In diesen Gesprächen hätten sich die operativen Schritte in Konsens ergeben. Schon am 13. August sei die Vorbereitung für eine Evakuierungsmission eingeleitet worden. Ein Krisenunterstützungsteam hätte nach Kabul geschickt werden sollen. Die Lage habe sich zu diesem Zeitpunkt immer weiter zugespitzt, aber es sei unklar gewesen, ob Kabul fallen würde.

Außerdem sei diskutiert worden, ob für die Evakuierung ein neues Mandat notwendig gewesen wäre.
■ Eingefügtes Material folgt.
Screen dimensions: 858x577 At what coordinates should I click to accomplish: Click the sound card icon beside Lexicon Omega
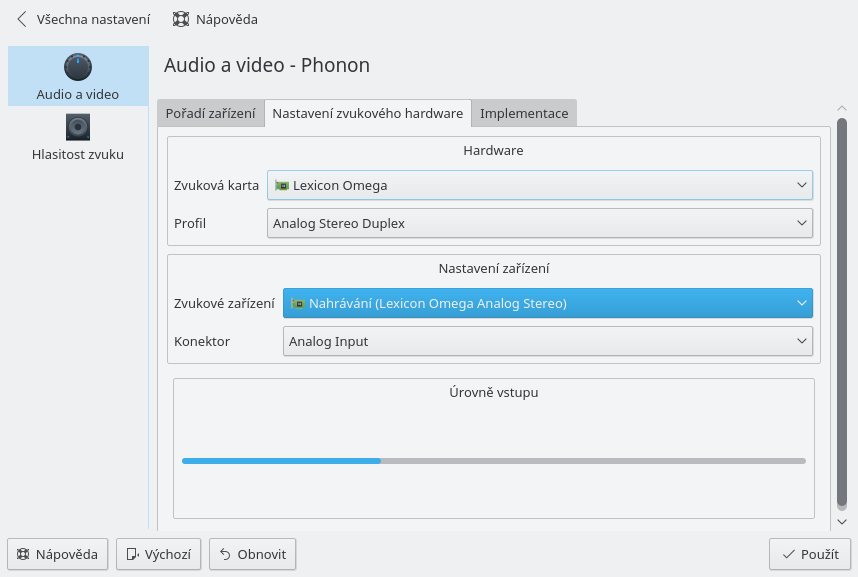pyautogui.click(x=281, y=186)
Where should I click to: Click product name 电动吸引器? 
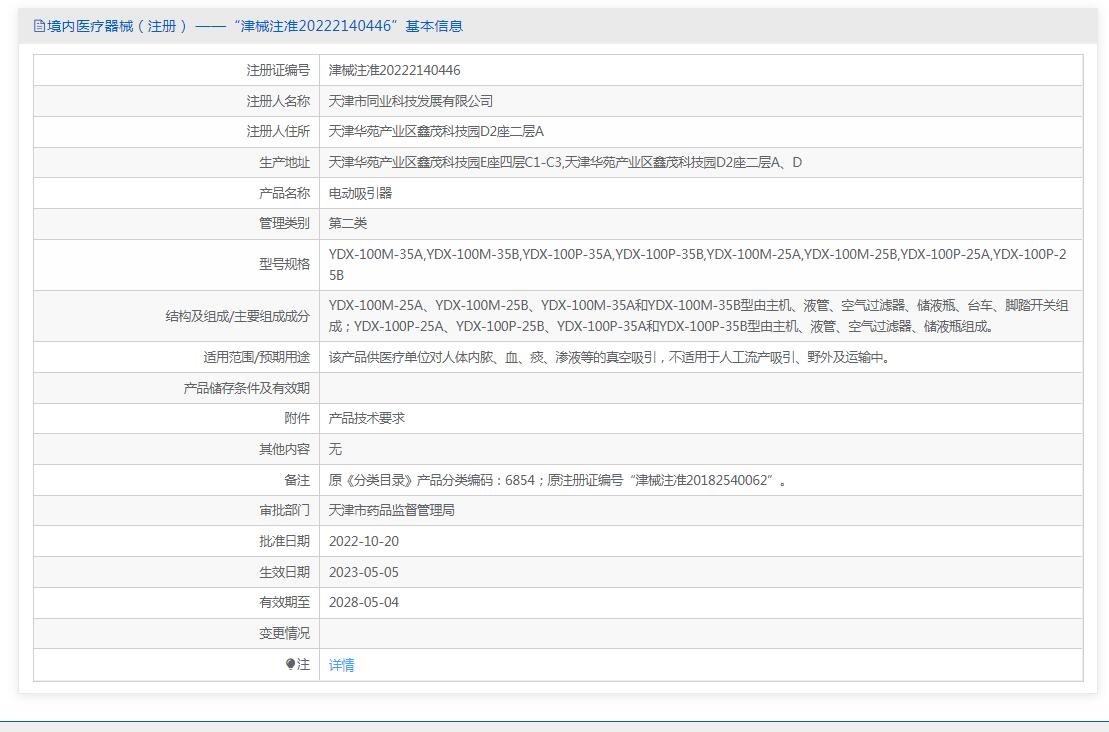pos(360,193)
Nach Meinung der Zeugin sei das juristisch nicht der Fall gewesen, weil das damals vorhandene Mandat auch diese Mission gedeckt habe. Dennoch habe man sich darauf geeinigt, ein neues Mandat zu holen. Das sei schnell geschehen. Bei der Krisenstabssitzung am 15. August sei der Text schnell bearbeitet und am Folgetag dem Kabinett vorgelegt worden.
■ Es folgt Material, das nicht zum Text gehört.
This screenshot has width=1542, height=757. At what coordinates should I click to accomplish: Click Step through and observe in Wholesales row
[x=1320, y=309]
Als letzte Zeugin hörten die Ausschussmitglieder Claudia Warning, die damals noch die Abteilung im Bundesministerium für wirtschaftliche Zusammenarbeit und Entwicklung (BMZ) geleitet hatte, die unter anderem auch für Asien zuständig ist. Warning betonte, wie dynamisch die Lage in Afghanistan im August 2021 gewesen sei.

Aus Sicht der Zeugin sei in der Frage, wie mit den Ortskräften zu verfahren sei, das BMZ benachteiligt gewesen. Denn die Erweiterung des Berechtigtenkreises des Ortskräfteverfahrens auf die Ortskräfte, die ab 2013 für deutsche Organisationen und Institutionen gearbeitet haben, sei für diejenigen, die im Bereich Entwicklungszusammenarbeit tätig waren kaum zu bewältigen gewesen. Warning rechnete dem Ausschuss vor, dass dann nahezu 50.000 Menschen aufnahmeberechtigt werden würden, was mit dem vorhandenen Personal nicht zu bearbeiten gewesen sei. „Wir wollten die Ungleichbehandlung verhindern“, sagte sie.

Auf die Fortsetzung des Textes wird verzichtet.